A maior prova da inadaptação do homem…

A maior prova da inadaptação do homem ao mundo e de sua incapacidade de compreender as escalas da realidade é que praticamente todas as línguas não diferenciam o verbo ser do verbo estar. Um verdadeiro escândalo, posto que ser e estar, ou melhor, aquilo que está e aquilo que é sejam coisas radicalmente distintas. Confundi-las é um erro de percepção tão óbvio e tão gritante que faltam palavras para descrevê-lo. Confundi-las é confundir, em suma, o imutável com o mutável, a permanência com a efemeridade, o que é e o que não é.

A riqueza fônica e sintática do português

A riqueza fônica e sintática do português, mais do que a índole de seu povo ou o estro de seus autores, coloca-lhe a poesia entre as mais notáveis da literatura mundial. Como veículo de expressão do primitivo impulso representado pela poesia, suas possibilidades são tão variadas e de efeitos tão singulares que, ainda que trabalhada por mãos ordinárias, por vezes alcança resultados dignos de sincera admiração.

“O ordálio mais tremendo”

É sem dúvida impressionante que Carpeaux tenha dito, em entrevista, considerar o fato de ter aprendido “mais ou menos” a língua portuguesa “o ordálio mais tremendo a que a vida me submeteu”. Quer dizer: tal foi dito por um eruditíssimo poliglota, versado em praticamente todas as línguas europeias: algo que evidencia a imensa barreira que há entre estas e o português. Credita Carpeaux ao seu conhecimento de latim o conseguir adaptar-se ao novo idioma, e disso se pode inferir que a sintaxe vernácula apresenta complicações terríveis a um moderno não versado nas línguas antigas. E além disso, a prosódia, os indomáveis e imprevisíveis fonemas, a ortografia confusa, e por aí vai. A dizer a verdade, talvez seja algo assaz positivo o ter-se em português preservado grande parte do brilho da sintaxe latina; contudo, não se pode negar que o correr dos séculos demonstra que o português, ao contrário das demais línguas europeias, afastou-se em vez de aproximar.

As inumeráveis facilidades que estão hoje disponíveis…

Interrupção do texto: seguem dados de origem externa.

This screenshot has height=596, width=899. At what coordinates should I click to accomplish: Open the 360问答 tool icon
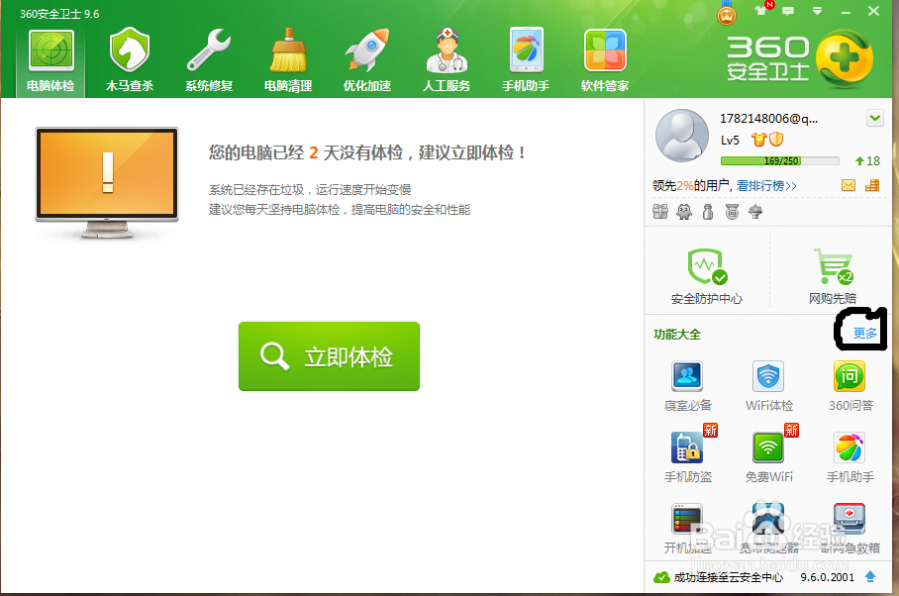(850, 386)
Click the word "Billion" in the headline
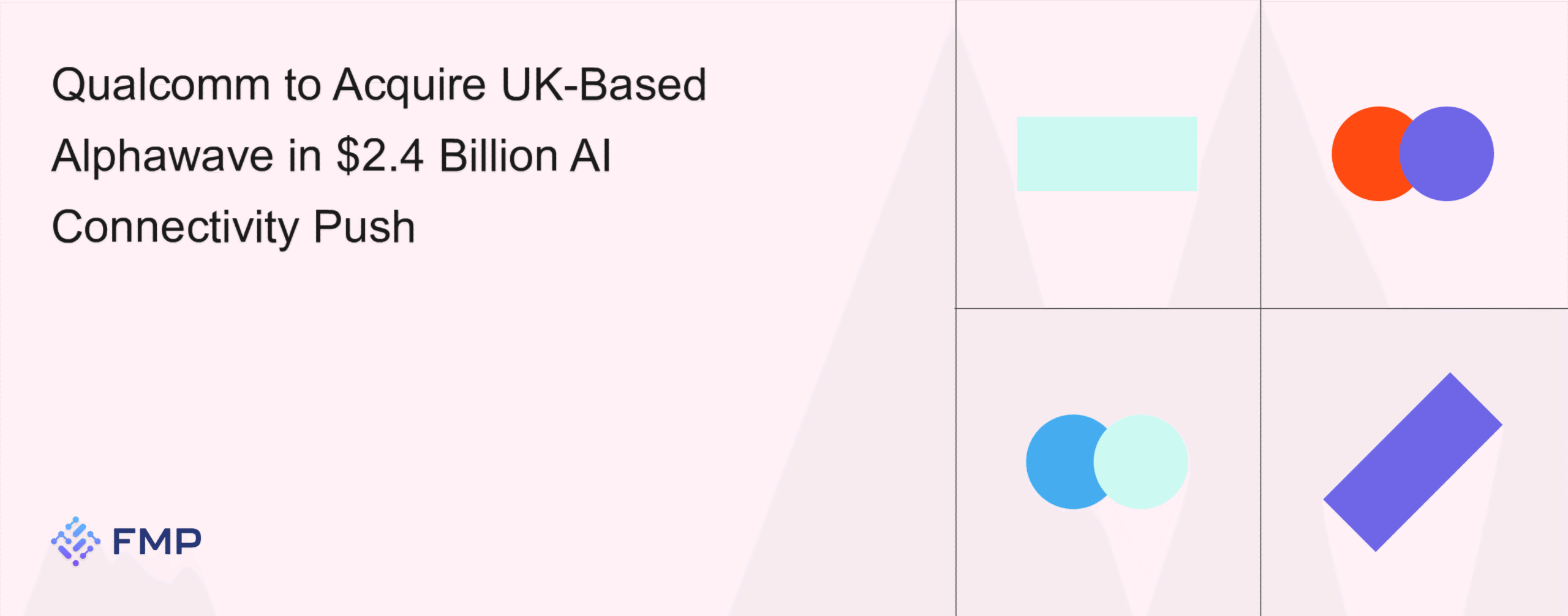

Há uma certa ironia no fato de que as inumeráveis facilidades que estão hoje disponíveis para o aprendizado de todas as línguas imagináveis são insuficientes para que se possa compreendê-las em profundidade, posto que, após um certo nível, compreendê-las é compreender suas dificuldades. Quer dizer: os inumeráveis e valiosos incentivos ao aprendizado dificilmente permitem que o estudante ultrapasse a superfície do idioma estudado; caso queira fazê-lo, o que tem é justamente de abandoná-los e encarar o difícil, valendo-se dos processos mais arcaicos, conquanto comprovadamente essenciais. Não há saída: chega um momento em que é preciso deixar de lado as brincadeiras e afundar nos dificílimos originais.